L’inscription dans la modernité

La modernisation (renouvellement d’un devenir)

Il est signalé dans Les jeux traditionnels du Nord, entre tradition ludique culturelle et modernité sportive que la survivance des jeux traditionnels passe pour beaucoup dans leur sportification, à savoir dans leur adoption et leur adaptation aux « codes » du sport : règles écrites et uniformes, compétition et championnat (notamment international), institutionnalisation, baisse du niveau de violence toléré, fair play, etc., mais au prix d’une perte de leur identité. Ce serait un ultime recours face à la disparition progressive.

Le processus de sportification :

1.      Institutionnalisation avec formalisation des règles, des lieux, des temps, avec championnat, hiérarchie des performances, etc.

2.      Normalisation des entrainements et compétitions, des enseignements, la spécialisation des rôles et la sélection des techniques les plus efficientes

3.      Mise en scène et médiatisation

Cela entraine la mise en tension et la disparition des aspects communautaires, festifs, amicales caractéristiques des valeurs traditionnelles. C’est un risque de perte de singularité, d’acculturation.

La version sportive de la boule plombée.

A noter que le jeu de rôle est passé très tôt par une démarche de ce genre :

1.      Publication d’un corpus de règles unifiées par TSR avec Advanced Dungeon & Dragons en 1977, et institution de championnat de JDR, de living campaigns (Living City en 1987).

2.      Publication de scénarios et campagnes, développement de suppléments et règles se focalisant sur le développement et l’optimisation des personnages avec en particulier la troisième édition de D&D.

3.      GenCon ? Chaine sur YouTube comme celle de Wheaton ?

La patrimonialisation (perpétuation d’un héritage)

Dans La création ludique est-elle soluble dans le patrimoine ? - Culture et communauté du jeu de rôles grandeur nature, les pratiquants du grandeur nature (GN) s’interrogent sur les conséquences d’une inscription de leur pratique au titre du patrimoine culturel immatériel de l’UNESCO, comme c’est le cas de certains jeux traditionnels, et concluent eux aussi sur la transformation de la pratique qu’impliquerait une telle démarche, appliquée en particulier aux savoir-faire en matière d’artisanat ou encore d’organisation sur lesquels reposent le grandeur nature.

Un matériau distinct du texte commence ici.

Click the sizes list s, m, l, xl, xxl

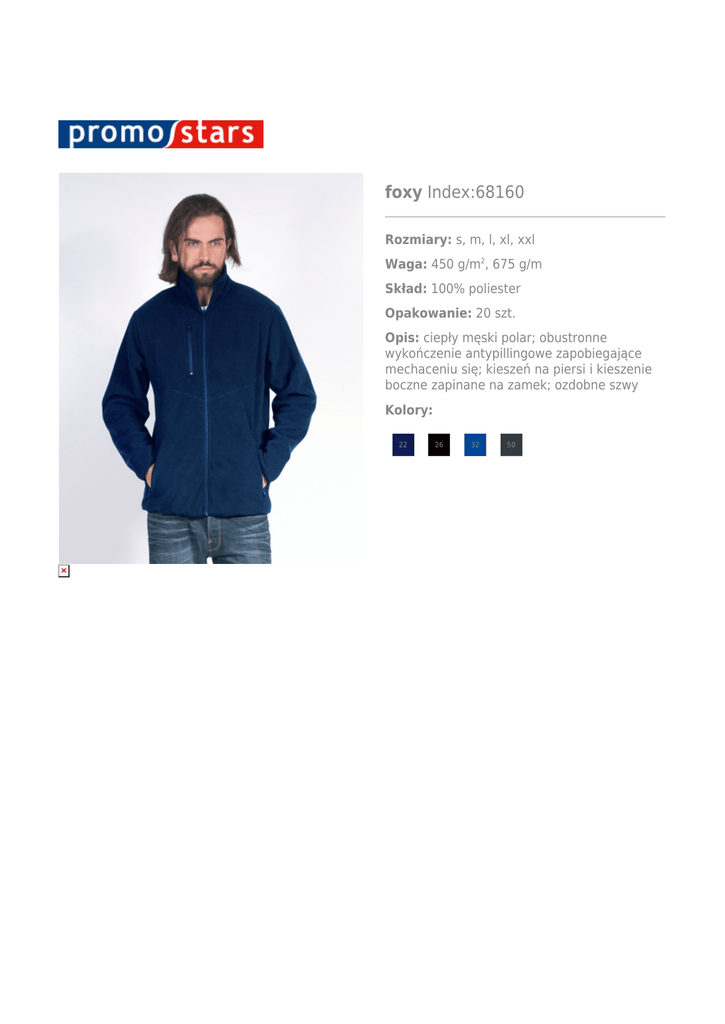[x=495, y=240]
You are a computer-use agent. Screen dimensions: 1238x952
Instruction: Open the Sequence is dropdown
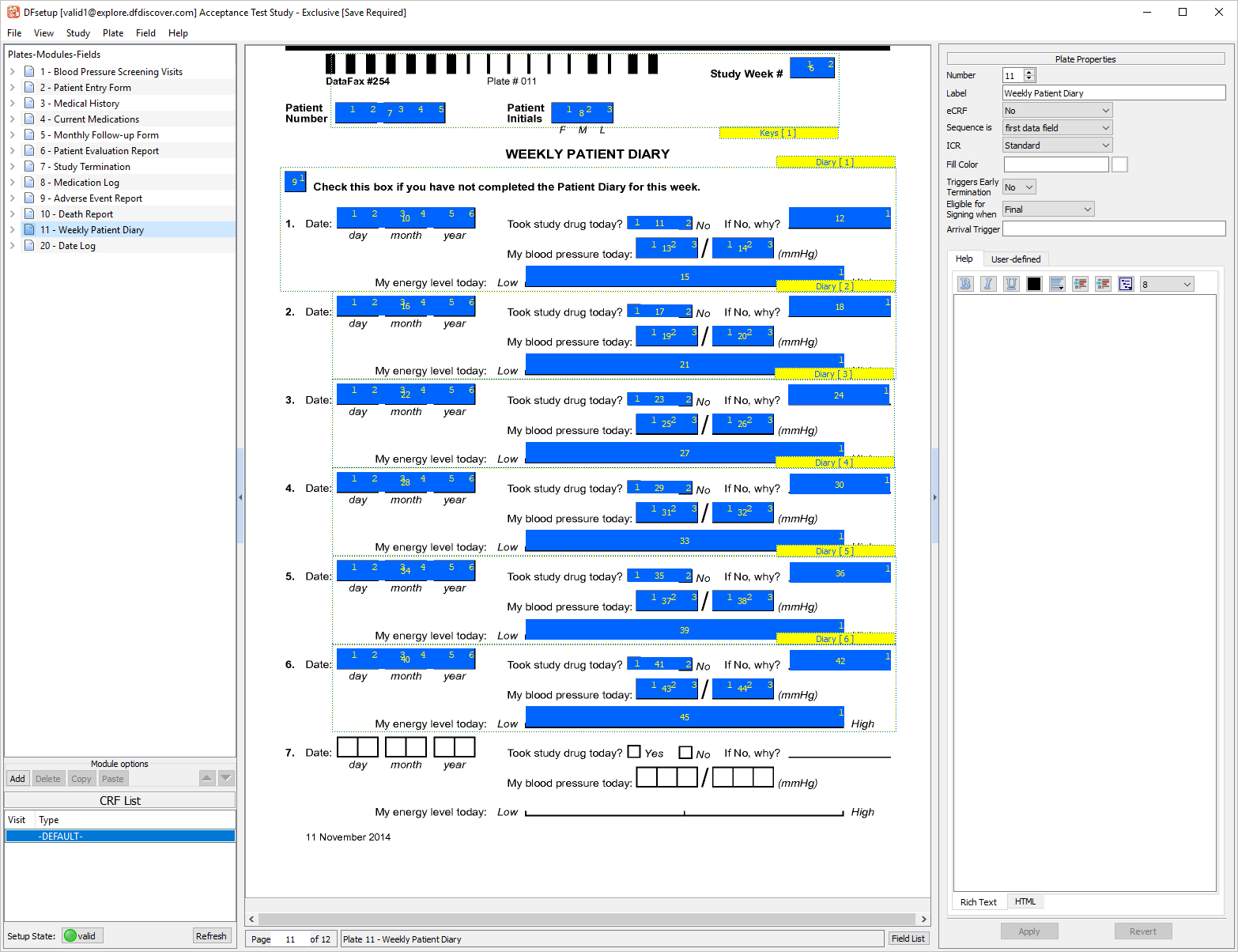point(1057,127)
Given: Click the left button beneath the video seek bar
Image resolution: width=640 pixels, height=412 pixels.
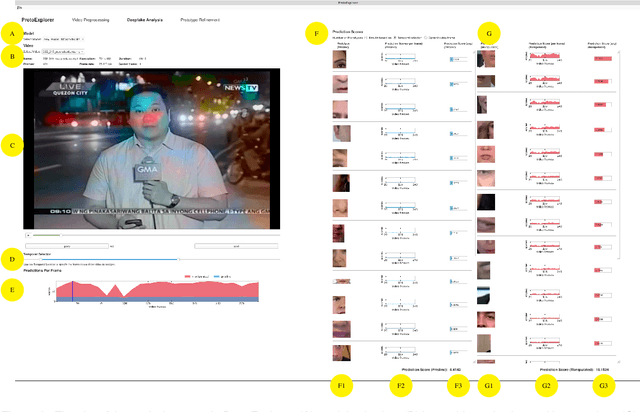Looking at the screenshot, I should pyautogui.click(x=65, y=245).
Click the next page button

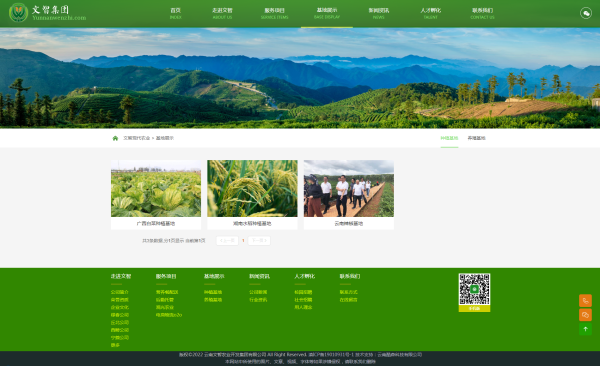coord(259,240)
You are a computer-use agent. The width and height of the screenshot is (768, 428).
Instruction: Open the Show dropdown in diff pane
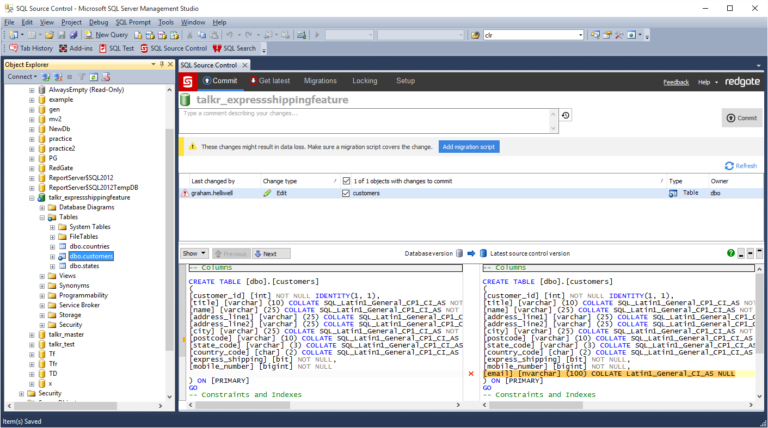click(x=194, y=254)
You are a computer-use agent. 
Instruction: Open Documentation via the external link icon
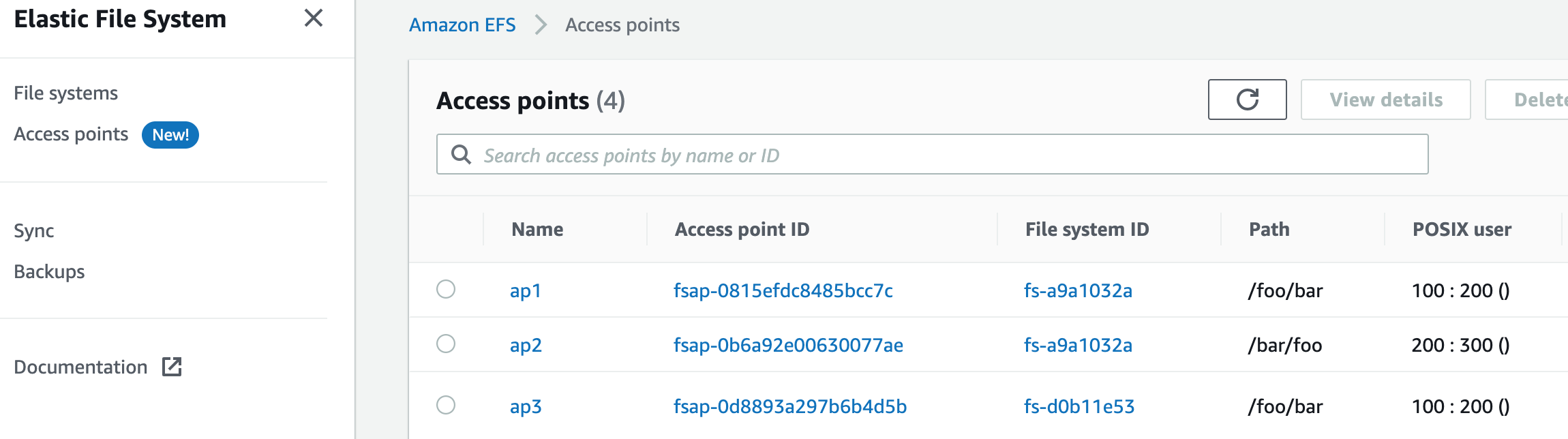pyautogui.click(x=172, y=367)
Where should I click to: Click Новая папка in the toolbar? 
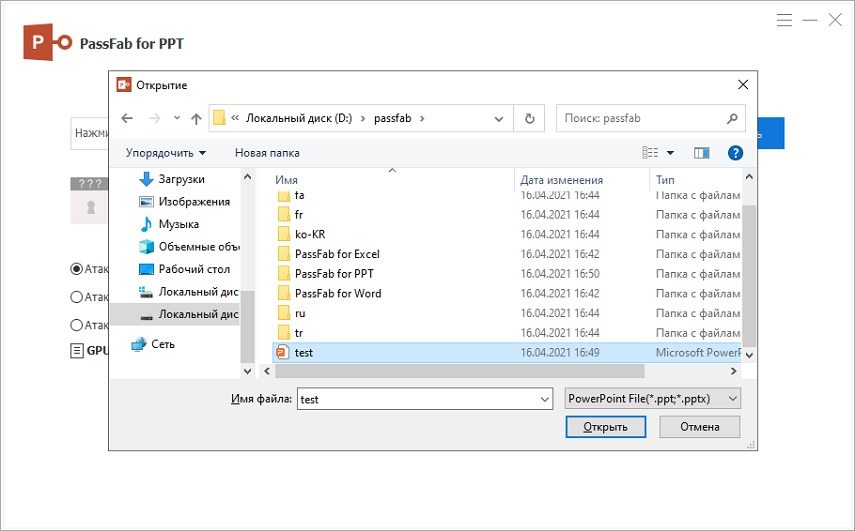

Le risque serait de figer une pratique, n’en conserver que les éléments les plus visibles, les artefacts.

https://halshs.archives-ouvertes.fr/halshs-00631243/document

Application au JDR

On peut donc s’interroger sur la « forme moderne » du jeu de rôle et sur les savoirs à « patrimonialiser ».

En ce qui concerne la forme moderne du JDR, se pourrait être le jeu vidéo (JV), née à peu près en même temps et qui s’est beaucoup inspiré du jeu de rôle (Tactical RPG japonais, adaptation de Donjons et Dragons en jeu vidéo, jeux de rôle en ligne massivement multijoueurs : les MMORPG).

A développer :

Les valeurs du JV ?

Les particularité du JV :

·         Absence de manuels (que ce soit sur l’univers ou les règles) nécessaires à la pratique, ou alors sous la forme d’une partie de tutoriel ;

·         Possibilité de jouer seul aussi bien qu’en très grand nombre ;

·         Absence de préparation du jeu ;

·         Absence de contrainte d’horaire et de durée du jeu ;

·         Beauté visuelle de l’interface ;

·         Automatisation des règles de gestion des ressources (durée d’effet, nombre de points) et des contraintes (portée, défense) ;

·         Etc.

Pratique compétitive (championnats avec récompenses, joueurs professionnels) ?

Pratiques imprévues : speedrun, cosplay, etc.

 

Ou bien les jeux de sociétés modernes : diversité des formats de pratique de jeu, avec les jeux fillers à durée courte et faible nombre de joueurs à caser entre deux parties pour les perdants, ou lors de courts temps morts, jeux simples mettant l’accent sur le fun pour faciliter la sociabilisation, échauffer les échanges, jeux à seulement deux joueurs, jeux en solitaire, etc.



[1] Mickaël Vigne et Christian Dorvillé, 2009. Les jeux traditionnels du Nord, entre tradition ludique culturelle et modernité sportive. https://socio-logos.revues.org/2332

[2] Les autres étant la peur de l’obscène et la peur de XXXXX, cf. ouvrage sur l’improvisation.